The filming in this case was a 35-hour ritual, celebrated annually by Brazil's Makuna tribe, in which local spirits are invited to the community for a marathon dance
of regeneration.
And the story comes from Richard Meech and Michael Grant, producers of a new 10-part television series exploring the beliefs and values of indigenous cultures around the world.
Millennium: Tribal Wisdom and the Modern World (premiering May 11 on PBS) is a colorful myriad of ideas, reflecting different cultures approaches to human issues like individuality, wealth and death.
The object, say producers Meech and grant, is to shake the complacency of the industrialized world and its value system by drawing contrasts with the indigenous cultures.
"Modern thinking seems to be a one-way street. Either the industrial way or now way," said Meech, a researcher who has travelled extensively in tribal cultures, in a telephone interview.
"One of the primary motivations is to have the modern world look at itself in a new way."
Meech and Grant, a Toronto-based filmmaker, have spent the last 10 years researching and producing the series with a team of anthropologists. The result is ambitious television reaching for what they call "emotional truths" through highly personalized stories and experiences.
For example, episode on love contrasts the customs and expectations of a Canadian couple starting their second marriage with marriages in Nepal and Niger, where some tribes practice polygamy.

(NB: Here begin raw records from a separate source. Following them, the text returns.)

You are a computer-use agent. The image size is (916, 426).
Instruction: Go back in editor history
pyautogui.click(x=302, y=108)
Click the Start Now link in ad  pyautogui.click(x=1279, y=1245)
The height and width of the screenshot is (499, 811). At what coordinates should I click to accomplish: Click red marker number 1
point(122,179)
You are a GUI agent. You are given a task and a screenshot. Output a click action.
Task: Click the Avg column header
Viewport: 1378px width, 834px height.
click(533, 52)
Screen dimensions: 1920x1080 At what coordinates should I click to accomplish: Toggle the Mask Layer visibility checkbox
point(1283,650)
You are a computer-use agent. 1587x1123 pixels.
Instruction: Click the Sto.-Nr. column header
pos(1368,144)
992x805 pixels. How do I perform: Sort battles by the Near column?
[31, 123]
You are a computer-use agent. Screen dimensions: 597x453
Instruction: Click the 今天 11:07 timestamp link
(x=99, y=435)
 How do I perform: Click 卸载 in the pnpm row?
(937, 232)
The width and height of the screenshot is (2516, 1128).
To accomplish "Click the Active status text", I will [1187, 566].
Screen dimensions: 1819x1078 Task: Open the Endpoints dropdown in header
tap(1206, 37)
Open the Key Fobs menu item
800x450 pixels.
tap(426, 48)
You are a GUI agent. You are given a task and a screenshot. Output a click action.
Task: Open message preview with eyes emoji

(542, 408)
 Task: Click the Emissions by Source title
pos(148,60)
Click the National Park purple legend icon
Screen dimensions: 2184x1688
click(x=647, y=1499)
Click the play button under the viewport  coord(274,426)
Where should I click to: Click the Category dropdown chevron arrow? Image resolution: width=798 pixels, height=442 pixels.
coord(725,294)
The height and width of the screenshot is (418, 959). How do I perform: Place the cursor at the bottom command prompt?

A look at the meaning of wealth covers the stories of a garbage man in New York and the decision of a boy from Kenya's Gabra tribe to give his camel to a poor stranger.
"This is not an information series. This is an experiential series," Meech said. "What we're hoping is that people will feel a lot of things when they see this."
As a series that delves into wholistic tribal cultures, Millennium takes a couple of difficult twists. For example, the episodes, while focusing on cultures quite different from the developed world's, are organized around concepts and themes that are only separated
in European thinking.
"That is the paradox of the series. Indigenous societies don't separate these things," said Meech. "But when you deal with a mass TV audience, you have to draw them in from their own preconceptions. If we had taken a wholistic approach, we have only addressed those who understand the perspective."
Added Grant: "We had to make this as accessible as possible. We are trying to reach people who have never thought about these things before."
Another difficulty faced by series producers is the history of contact between industrialized societies and indigenous cultures. Millennium deals with this one in its opening episode.
The scene opens in Peru, with the series' host, a well-known anthropologist
and a camera crew in a troublesome search for members of the Mashco Piro tribe.
The tribe has avoided contact with outside world for most of the century. Harvard professor David Maybury-Lewis is caught in an ethical dilemma.
He longs for contact, to learn of ways of understanding the world that are unaffected by western culture. But he also knows the tragic history of contact between tribal and western culture.
After a brief sighting of three Mascho Piro women, Maybury-Lewis decides the time is not right. A meeting will have to wait until he and the Mascho Piro are better prepared, he concludes.
During research many tribal communities were approached to participate in the series through connections in the field of anthropology. Not all wanted to take part. Some feared what the filming might do to their way of life. In other cases, people were concerned about what the television technology actually does, including uneasy feelings that a camera might steal souls.
In the end, some tribes that had been approached by Meech and Grant had to b dropped from the plans out of respect for their wishes. But the technological concerns proved easier to deal with.
The producers brought video cameras along on many shooting trips so communities could get a hands-on understanding of what the cameras did, many "slipped on director's caps" to advise producers on how best to film their communities.
"They were eager to participate in a series that would carry their ideas to the outside world."
One episode that will be of special interest to Canadian viewers deals with Native politics in this country. The Tightrope of Power examines the Mohawk standoff at Oka in 1990. Manitoba MLA Elijah Harper's opposition to the Meech Lake accord and the profiles Assembly of First Nations Chief Ovide Mercredi.
The program hopes to raise questions about the way developed societies govern themselves and how societies based on various cultural groups manage their differences.
Millennium airs for two hours every Monday between May 11 and June 8. A hardcover book has been published as a companion to the series.